7. Use, Storage & Other Limitations:
a. worlddo.com may set maximum disk storage space and data transfer
limitations for your account at any time without notice.
b. If the amount of disk storage or data
transfer required for your account exceeds any limit set, you will be
charged at the then-current price for additional storage or data transfer.
You will be responsible for any additional storage charges.
c. worlddo.com reserves the right to establish
or modify general practices and limits concerning use of the Service,
including without limitation the maximum number of days that Content
will be retained by the Service and the maximum disk space and data
transfer limitations that will be allotted on worlddo.com's servers
on your behalf.
8. User Conduct:
You agree to abide by all applicable local, state, national and foreign
laws, treaties and regulations in connection with the Service. In addition,
without limitation, you agree NOT to use the Service to:
(a) send unsolicited or unauthorised email,
advertising, promotional materials, junk mail, spam, chain letters,
pyramid schemes, or any other form of duplicative or unsolicited messages,
whether commercial or otherwise (SPAM);
(b) copy, reverse engineer, or save to file
any functionality contained in the Service for any purpose whatsoever.
BEWARE: worlddo.com technology allows for tracking of such events as
downloading pages and files, and offenders may be prosecuted to the
full extent of the law.
(c) harvest, collect, gather or assemble
information or data regarding other users, including e-mail addresses,
without their consent;
(d) transmit through or post on the Service
unlawful, immoral, libellous, abusive, harassing, tortuous, defamatory,
threatening, harmful, invasive of another's privacy, vulgar, obscene
or otherwise objectionable material of any kind or nature or which is
harmful to minors in any way;
(e) transmit any material that may infringe
the intellectual property rights or other proprietary rights of third
parties, including trademark, copyright or right of publicity;
(f) transmit any material that contains software
viruses or other harmful or deleterious computer code, files or programs
such as trojan horses, worms, time bombs or cancelbots;
(g) interfere with or disrupt the integrity
of any data or computer-based information or any servers or networks
connected to the Service or violate the regulations, policies or procedures
of such networks;
(h) attempt to gain unauthorised access to
the Service, other accounts, computer systems or networks connected
to the Service, through password mining or any other means; or
(i) harass or interfere with another user's
use and enjoyment of the Service.
9. Termination:
a. This Agreement is automatically renewable monthly.

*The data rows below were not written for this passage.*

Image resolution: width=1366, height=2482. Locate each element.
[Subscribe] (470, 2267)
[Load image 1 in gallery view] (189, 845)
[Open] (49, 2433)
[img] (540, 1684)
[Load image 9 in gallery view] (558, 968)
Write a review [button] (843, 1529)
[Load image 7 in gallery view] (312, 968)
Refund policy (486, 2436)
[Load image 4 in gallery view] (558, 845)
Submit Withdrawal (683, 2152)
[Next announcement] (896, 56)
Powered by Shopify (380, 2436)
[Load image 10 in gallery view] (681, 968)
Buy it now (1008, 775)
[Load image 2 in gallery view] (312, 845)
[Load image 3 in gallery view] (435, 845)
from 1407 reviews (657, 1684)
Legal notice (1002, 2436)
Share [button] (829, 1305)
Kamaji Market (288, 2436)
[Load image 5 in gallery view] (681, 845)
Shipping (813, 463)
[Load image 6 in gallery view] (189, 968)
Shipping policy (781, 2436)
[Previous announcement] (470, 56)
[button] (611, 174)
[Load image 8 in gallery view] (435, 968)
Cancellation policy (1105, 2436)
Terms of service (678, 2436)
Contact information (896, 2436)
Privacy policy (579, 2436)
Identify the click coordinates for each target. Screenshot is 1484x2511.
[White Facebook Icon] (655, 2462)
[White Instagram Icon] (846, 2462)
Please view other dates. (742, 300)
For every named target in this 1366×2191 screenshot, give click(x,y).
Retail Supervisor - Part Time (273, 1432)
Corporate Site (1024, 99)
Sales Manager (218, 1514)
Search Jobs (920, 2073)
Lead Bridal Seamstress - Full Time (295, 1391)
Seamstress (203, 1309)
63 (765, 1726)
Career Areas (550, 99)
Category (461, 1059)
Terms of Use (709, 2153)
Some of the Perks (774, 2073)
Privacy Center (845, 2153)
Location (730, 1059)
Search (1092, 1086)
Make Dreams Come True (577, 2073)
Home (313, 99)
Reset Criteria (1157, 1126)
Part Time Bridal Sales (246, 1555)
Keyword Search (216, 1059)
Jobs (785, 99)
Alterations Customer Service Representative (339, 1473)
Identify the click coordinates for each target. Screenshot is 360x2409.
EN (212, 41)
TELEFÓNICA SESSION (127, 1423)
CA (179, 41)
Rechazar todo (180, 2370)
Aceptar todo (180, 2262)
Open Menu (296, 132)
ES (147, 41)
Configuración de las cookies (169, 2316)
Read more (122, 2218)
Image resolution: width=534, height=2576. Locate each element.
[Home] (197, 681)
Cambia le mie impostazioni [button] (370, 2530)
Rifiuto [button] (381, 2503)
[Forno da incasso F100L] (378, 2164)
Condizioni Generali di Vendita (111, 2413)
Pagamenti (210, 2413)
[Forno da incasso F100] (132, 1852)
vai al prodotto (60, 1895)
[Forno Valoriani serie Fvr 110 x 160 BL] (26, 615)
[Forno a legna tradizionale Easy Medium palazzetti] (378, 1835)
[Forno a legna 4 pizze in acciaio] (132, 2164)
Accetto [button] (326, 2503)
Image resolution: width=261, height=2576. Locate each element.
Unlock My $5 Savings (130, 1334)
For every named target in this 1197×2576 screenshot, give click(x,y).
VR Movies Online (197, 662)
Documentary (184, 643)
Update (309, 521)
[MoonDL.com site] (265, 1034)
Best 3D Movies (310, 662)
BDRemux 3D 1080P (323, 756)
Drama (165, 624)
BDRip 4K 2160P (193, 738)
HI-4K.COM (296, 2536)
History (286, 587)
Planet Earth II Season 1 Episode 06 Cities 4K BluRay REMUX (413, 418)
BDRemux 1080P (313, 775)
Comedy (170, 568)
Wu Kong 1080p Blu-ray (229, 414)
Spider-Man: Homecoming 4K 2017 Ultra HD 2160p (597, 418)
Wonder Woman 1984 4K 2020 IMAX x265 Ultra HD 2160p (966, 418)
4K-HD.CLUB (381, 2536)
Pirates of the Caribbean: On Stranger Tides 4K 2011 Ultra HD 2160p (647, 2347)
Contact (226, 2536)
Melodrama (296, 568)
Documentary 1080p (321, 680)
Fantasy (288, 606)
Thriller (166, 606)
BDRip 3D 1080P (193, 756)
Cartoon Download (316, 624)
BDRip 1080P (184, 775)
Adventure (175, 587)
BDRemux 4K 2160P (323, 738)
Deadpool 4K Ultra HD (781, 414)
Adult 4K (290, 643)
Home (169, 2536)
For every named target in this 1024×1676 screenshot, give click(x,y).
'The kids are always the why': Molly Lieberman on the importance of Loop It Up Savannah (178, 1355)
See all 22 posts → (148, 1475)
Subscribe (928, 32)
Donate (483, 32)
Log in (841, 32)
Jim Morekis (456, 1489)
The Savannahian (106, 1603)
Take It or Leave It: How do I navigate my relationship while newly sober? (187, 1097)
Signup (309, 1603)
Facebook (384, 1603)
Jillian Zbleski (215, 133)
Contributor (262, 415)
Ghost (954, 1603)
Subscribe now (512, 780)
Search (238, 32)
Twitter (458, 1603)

b. Either you or worlddo.com can request
termination of this Agreement at any time prior to the commencement
of the next billing period. Either party may terminate this Agreement
by notifying the other party in writing (by email). You will be billed
for the current billing period, and no pro-rata refund will be given.
c. worlddo.com in its sole discretion may
terminate your password, account, data or use of the Service if you
breach or otherwise fail to comply with this Agreement.
d. worlddo.com reserves the right to withhold,
remove and/or discard and delete your Worlddo account data without notice
upon termination for any reason, whether by you or by worlddo.com, including,
without limitation, your non-payment. Upon termination for cause, your
right to access or use data immediately ceases, and worlddo.com shall
have no obligation to maintain any data stored in your Worlddo account
or to forward any data to you or any third-party.
e. At least thirty (30) days notice from
you to worlddo.com is required for Service termination.
10. Cookies:
Cookies are files that your web browser places on your computer's hard
drive and are used to tell us whether you have visited the Service previously.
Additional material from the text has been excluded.